Действительно, в Нувеле было немного собственного огня, собственного творческого начала, которое позволило бы ему стать музыкантом (ибо именно этим он был известен среди друзей), но зато разлетающихся во все стороны искр — сколько угодно. Кажется, ни один из вспоминавших Нувеля не обошелся без каких-либо фраз в таком духе: «Сам „Валечка“ Нувель был признанный Magister elegantiarum. Но скорее его можно было назвать „потрясателем основ“, столько у него было ядовитого и сокрушительного скептицизма. Но все это выражалось в таких забавных и блестящих, порою весело-циничных выходках и так было тонко и умно, что обезоруживало и было в нем всегда привлекательно»[501]. Впрочем, никакой цинизм и блеск остроумия не мешал Нувелю вести чрезвычайно насыщенные серьезным содержанием разговоры, провоцируя не только фейерверк шуток и разного рода «эскапад», но и обсуждение философских, религиозных, психологических проблем[502].
Едва ли не все, писавшие о раннем периоде «Мира искусства», были вынуждены говорить — пусть чаще всего и с чужих слов, поскольку современниками событий не были, а собственных текстов Нувеля до нас дошло всего ничего, — что именно ему принадлежит одна из самых важных ролей в создании этого знаменитого общества и его журнала, что он постоянно находился в центре художественных переживаний, хотя и горя чужим светом, но все же горя. И в кружке «Вечера современной музыки» он был одним из самых деятельных участников, и Религиозно-философские собрания без него не обходились, и трудно было отыскать театральное предприятие, о котором он не был бы наслышан, а то и сам принимал в нем участие. Конечно, наиболее известны были его контакты с Дягилевым, ближайшим другом и соратником которого он был[503], но и другие театральные предприятия находили в нем тонкого ценителя.

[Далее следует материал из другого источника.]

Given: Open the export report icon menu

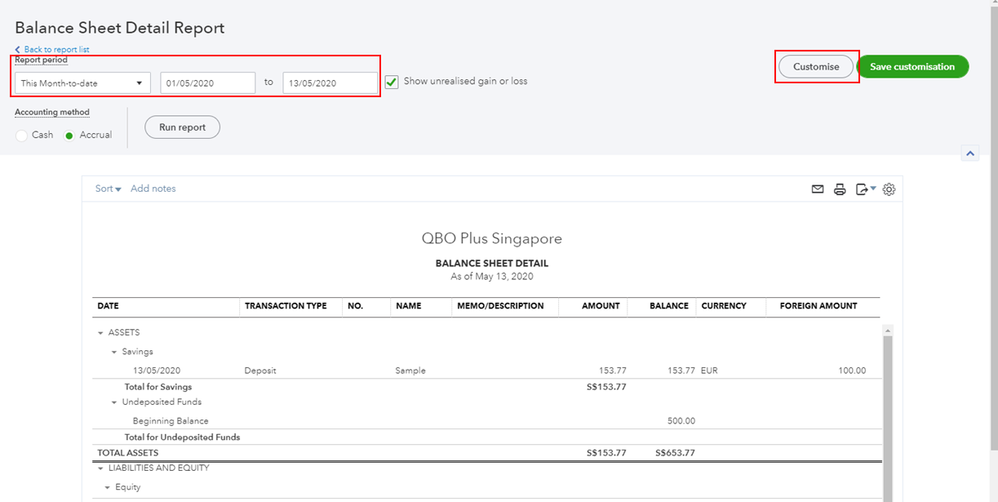Looking at the screenshot, I should 865,189.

Но время, когда Кузмин и Нувель общались наиболее тесно, внесло особые обертоны в характер последнего. Тот же Бенуа с заметным неудовольствием вспоминал о 1908 годе:
«…от оставшихся еще в городе друзей — от Валечки, от Нурока, от Сомова я узнал, что произошли в наших и в близких к нам кругах поистине, можно сказать, в связи с какой-то общей эмансипацией довольно удивительные перемены. Да и сами мои друзья показались мне изменившимися. Появился у них новый, какой-то более развязный цинизм, что-то даже вызывающее, хвастливое в нем. <…> Особенно меня поражало, что из моих друзей, которые принадлежали к сторонникам „однополой любви“, теперь совершенно этого больше не скрывали и даже о том говорили с оттенком какой-то „пропаганды прозелитизма“. <…> И не только Сережа <Дягилев> стал „почти официальным“ гомосексуалистом, но и к тому же только теперь открыто пристали и Валечка и Костя <Сомов>, причем выходило так, что таким перевоспитанием Кости занялся именно Валечка. Появились в их приближении новые молодые люди, и среди них окруживший себя какой-то таинственностью и каким-то ореолом разврата чудачливый поэт Кузмин…»[504].

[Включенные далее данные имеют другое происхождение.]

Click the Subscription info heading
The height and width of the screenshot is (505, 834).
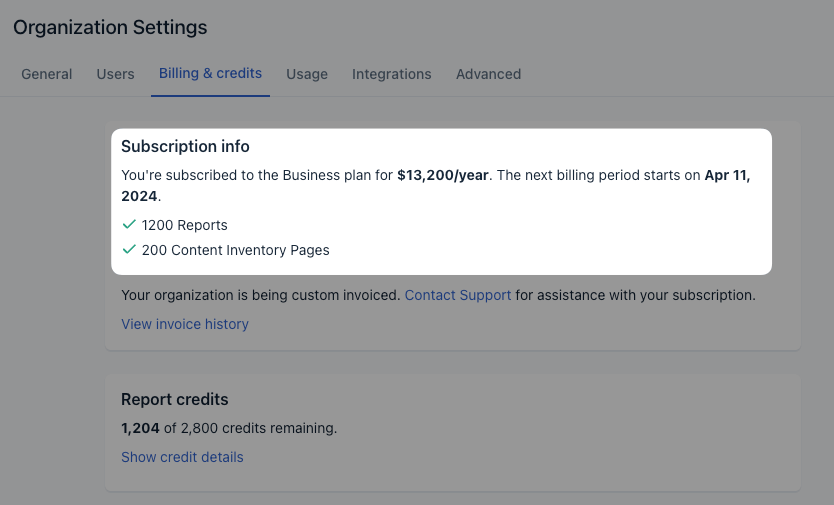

Несомненно, и эта репутация пропагатора (как сказали бы в XIX веке) гомосексуализма сближала Кузмина с ним, но, видимо, дело не ограничивалось только этой стороной. Живейший обмен художественными мнениями, впечатлениями от прочитанного и увиденного, сплетни и известия о действительных происшествиях, наполняющие эти письма, делают их бесценными для историка русской культуры, стремящегося представить ее не только как перечень уже давно известного, но и пытающегося восстановить дух происходившего в давние годы. При этом Кузмин довольно часто стушевывался, предпочитал рассказывать о своих душевных переживаниях, тогда как Нувель часто и со вкусом рассуждал о литературе и искусстве, давая недвусмысленные оценки только что появившемуся и рассуждая о возможных перспективах «нового искусства», к которому чувствовал свою ближайшую причастность.